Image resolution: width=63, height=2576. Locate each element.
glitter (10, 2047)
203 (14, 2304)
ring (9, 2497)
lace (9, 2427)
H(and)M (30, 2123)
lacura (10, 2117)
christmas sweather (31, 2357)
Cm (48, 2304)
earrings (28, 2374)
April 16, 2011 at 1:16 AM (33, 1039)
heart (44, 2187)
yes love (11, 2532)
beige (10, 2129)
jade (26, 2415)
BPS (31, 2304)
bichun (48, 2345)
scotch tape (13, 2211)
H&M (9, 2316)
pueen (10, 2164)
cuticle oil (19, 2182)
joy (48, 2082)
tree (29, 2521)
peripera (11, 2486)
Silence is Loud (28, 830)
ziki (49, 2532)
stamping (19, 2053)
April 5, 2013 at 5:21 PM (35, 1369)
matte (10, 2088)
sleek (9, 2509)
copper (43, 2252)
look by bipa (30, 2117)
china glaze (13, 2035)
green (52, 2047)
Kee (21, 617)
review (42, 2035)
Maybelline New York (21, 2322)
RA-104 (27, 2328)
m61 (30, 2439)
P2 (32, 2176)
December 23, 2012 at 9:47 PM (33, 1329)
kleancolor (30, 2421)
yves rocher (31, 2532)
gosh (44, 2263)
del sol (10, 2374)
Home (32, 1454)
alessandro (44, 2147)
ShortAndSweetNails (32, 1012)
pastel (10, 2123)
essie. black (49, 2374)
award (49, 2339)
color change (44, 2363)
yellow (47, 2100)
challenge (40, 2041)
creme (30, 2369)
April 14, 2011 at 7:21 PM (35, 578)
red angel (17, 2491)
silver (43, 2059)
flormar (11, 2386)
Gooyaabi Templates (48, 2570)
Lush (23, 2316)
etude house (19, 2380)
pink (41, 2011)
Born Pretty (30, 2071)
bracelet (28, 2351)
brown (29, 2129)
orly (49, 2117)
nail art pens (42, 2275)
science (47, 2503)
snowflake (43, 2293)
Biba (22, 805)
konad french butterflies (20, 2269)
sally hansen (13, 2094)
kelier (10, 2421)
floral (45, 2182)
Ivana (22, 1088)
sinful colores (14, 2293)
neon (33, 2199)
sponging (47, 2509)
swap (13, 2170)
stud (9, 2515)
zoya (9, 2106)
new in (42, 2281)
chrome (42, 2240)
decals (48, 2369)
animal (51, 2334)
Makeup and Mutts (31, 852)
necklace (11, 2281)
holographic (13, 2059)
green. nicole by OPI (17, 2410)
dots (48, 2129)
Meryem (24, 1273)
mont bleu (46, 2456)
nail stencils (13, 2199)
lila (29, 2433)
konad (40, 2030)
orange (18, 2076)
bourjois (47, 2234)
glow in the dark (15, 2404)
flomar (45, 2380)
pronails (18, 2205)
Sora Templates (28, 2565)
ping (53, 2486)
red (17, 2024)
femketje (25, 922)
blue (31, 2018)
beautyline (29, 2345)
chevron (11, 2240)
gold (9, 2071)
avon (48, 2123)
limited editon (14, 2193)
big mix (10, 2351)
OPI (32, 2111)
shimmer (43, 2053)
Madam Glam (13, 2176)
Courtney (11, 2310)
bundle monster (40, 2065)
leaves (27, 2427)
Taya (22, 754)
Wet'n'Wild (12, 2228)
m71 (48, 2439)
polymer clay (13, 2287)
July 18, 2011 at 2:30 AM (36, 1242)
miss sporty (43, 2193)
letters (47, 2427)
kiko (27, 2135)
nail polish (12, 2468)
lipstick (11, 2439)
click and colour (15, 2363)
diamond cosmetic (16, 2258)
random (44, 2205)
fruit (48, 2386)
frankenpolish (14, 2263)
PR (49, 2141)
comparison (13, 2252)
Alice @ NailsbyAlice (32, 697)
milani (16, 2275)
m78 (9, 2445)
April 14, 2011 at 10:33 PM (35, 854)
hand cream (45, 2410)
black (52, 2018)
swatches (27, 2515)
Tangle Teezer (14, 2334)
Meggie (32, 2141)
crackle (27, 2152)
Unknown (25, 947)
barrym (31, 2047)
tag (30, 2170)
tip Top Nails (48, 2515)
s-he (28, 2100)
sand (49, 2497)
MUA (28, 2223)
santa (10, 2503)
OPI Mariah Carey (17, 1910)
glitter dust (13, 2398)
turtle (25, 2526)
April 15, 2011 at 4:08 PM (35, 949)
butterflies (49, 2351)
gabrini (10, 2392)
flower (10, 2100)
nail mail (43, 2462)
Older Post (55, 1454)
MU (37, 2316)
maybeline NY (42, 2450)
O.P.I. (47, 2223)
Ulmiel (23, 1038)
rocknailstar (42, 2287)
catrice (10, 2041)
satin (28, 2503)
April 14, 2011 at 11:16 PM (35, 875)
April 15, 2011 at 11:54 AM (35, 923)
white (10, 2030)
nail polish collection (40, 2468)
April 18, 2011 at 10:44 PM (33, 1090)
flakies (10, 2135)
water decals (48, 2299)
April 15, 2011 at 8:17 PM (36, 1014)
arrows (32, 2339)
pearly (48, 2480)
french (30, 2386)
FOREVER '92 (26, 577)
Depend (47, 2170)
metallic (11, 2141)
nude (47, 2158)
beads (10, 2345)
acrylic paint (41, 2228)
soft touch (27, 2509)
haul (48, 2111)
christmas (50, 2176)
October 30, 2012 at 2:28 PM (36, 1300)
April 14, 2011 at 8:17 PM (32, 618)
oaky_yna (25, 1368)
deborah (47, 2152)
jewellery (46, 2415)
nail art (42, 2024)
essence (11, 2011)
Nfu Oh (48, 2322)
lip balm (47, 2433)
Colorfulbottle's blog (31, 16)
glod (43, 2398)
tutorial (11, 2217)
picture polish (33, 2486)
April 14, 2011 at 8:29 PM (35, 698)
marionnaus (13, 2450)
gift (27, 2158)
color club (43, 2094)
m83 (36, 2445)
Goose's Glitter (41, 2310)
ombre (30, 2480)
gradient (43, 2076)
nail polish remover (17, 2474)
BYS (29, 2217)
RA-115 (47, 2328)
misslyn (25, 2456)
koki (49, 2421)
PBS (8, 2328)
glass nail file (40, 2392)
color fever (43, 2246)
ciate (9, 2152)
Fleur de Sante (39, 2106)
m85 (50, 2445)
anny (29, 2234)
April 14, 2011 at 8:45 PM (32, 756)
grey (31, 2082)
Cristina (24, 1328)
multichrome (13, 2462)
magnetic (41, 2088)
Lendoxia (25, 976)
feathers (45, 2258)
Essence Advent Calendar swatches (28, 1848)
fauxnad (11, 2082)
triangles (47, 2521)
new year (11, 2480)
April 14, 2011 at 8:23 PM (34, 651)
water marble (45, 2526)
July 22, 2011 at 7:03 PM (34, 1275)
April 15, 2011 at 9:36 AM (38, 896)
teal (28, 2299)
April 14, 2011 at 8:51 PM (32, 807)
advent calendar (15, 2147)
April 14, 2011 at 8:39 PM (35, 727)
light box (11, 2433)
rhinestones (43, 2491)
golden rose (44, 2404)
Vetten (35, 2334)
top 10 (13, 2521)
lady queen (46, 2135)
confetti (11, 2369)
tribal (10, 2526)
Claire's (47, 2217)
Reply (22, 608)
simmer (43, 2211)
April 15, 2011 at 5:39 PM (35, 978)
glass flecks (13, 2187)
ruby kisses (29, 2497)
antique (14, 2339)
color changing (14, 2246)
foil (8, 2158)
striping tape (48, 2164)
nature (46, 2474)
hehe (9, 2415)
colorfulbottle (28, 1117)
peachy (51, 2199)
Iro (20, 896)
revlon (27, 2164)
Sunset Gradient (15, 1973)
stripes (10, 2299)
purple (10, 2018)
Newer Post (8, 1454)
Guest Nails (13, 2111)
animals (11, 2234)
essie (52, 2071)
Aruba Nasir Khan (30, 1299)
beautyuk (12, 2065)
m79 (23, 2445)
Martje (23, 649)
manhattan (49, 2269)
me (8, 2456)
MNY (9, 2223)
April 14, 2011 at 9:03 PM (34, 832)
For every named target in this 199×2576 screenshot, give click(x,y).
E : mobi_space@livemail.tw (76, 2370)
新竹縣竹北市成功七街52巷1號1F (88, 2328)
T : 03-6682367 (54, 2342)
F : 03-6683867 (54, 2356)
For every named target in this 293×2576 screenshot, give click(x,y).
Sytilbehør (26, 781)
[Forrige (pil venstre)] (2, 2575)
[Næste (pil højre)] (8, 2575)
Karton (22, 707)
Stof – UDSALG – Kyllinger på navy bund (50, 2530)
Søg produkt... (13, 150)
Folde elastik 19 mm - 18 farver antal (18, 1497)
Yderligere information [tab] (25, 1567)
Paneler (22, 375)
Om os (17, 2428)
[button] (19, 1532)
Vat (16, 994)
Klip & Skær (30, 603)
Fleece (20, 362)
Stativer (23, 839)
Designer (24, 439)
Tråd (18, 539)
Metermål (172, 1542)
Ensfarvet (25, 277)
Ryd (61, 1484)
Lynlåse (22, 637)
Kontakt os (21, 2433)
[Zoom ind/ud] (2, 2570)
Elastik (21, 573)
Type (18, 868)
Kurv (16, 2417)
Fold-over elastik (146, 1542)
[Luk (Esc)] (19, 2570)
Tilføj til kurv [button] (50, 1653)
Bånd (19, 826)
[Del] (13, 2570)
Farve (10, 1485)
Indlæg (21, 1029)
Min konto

* **What this task involves**: The listing above holds a line with "BPS (31, 2304)" and a line with "April 14, 2011 at 7:21 PM (35, 578)". Print the stretch from the first through the second, exactly and alone.

* **Answer section**:
BPS (31, 2304)
bichun (48, 2345)
scotch tape (13, 2211)
H&M (9, 2316)
pueen (10, 2164)
cuticle oil (19, 2182)
joy (48, 2082)
tree (29, 2521)
peripera (11, 2486)
Silence is Loud (28, 830)
ziki (49, 2532)
stamping (19, 2053)
April 5, 2013 at 5:21 PM (35, 1369)
matte (10, 2088)
sleek (9, 2509)
copper (43, 2252)
look by bipa (30, 2117)
china glaze (13, 2035)
green (52, 2047)
Kee (21, 617)
review (42, 2035)
Maybelline New York (21, 2322)
RA-104 (27, 2328)
m61 (30, 2439)
P2 (32, 2176)
December 23, 2012 at 9:47 PM (33, 1329)
kleancolor (30, 2421)
yves rocher (31, 2532)
gosh (44, 2263)
del sol (10, 2374)
Home (32, 1454)
alessandro (44, 2147)
ShortAndSweetNails (32, 1012)
pastel (10, 2123)
essie. black (49, 2374)
award (49, 2339)
color change (44, 2363)
yellow (47, 2100)
challenge (40, 2041)
creme (30, 2369)
April 14, 2011 at 7:21 PM (35, 578)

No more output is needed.